-- Begin --

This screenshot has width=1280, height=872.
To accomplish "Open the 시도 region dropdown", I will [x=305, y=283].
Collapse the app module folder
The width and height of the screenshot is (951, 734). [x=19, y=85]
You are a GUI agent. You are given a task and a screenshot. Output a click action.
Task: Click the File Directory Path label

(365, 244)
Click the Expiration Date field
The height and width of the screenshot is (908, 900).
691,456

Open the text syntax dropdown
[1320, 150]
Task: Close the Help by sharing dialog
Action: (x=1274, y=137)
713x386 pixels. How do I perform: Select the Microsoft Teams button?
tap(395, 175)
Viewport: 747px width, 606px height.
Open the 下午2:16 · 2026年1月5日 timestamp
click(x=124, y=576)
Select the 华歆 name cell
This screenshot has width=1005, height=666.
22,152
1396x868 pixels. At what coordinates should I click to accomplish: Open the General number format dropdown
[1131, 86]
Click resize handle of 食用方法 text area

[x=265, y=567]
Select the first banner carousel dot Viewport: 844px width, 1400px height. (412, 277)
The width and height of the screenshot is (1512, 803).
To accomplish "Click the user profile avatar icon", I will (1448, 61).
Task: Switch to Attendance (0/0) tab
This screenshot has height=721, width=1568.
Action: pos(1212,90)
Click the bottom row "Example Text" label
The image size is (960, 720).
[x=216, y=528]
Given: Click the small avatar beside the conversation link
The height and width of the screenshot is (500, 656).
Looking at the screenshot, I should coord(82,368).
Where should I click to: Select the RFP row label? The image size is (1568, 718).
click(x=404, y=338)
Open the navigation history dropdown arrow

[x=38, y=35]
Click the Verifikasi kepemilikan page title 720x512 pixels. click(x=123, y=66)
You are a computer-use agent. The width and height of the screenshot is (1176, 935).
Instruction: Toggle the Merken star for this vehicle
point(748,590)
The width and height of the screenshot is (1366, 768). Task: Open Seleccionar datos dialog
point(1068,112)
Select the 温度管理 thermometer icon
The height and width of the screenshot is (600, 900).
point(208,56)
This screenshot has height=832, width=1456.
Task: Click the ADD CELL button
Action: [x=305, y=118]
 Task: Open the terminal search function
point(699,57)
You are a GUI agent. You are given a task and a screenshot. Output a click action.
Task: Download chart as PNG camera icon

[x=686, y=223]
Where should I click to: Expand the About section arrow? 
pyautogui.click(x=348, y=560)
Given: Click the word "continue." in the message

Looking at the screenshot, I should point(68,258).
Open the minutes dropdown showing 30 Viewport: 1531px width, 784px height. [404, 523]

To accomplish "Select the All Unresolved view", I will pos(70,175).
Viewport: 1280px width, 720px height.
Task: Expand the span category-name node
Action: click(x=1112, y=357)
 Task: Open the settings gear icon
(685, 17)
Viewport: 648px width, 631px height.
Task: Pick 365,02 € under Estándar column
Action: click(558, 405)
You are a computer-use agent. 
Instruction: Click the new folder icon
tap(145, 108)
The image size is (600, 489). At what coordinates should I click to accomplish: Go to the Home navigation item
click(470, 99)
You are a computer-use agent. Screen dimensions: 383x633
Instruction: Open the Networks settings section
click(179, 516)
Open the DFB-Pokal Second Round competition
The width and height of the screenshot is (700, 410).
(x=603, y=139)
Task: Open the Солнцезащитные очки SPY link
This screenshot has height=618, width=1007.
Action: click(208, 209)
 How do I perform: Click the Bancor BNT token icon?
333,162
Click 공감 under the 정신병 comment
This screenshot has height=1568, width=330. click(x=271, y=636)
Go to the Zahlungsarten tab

-- End --

**WHAT YOU SHOULD DO**: Reproduce the part of the listing that opens with the line containing "Open the navigation history dropdown arrow" and closes with the line containing "point(748,590)", keeping every line as it stands.

**RESULT FOR THIS EXERCISE**:
Open the navigation history dropdown arrow

[x=38, y=35]
Click the Verifikasi kepemilikan page title 720x512 pixels. click(x=123, y=66)
You are a computer-use agent. The width and height of the screenshot is (1176, 935).
Instruction: Toggle the Merken star for this vehicle
point(748,590)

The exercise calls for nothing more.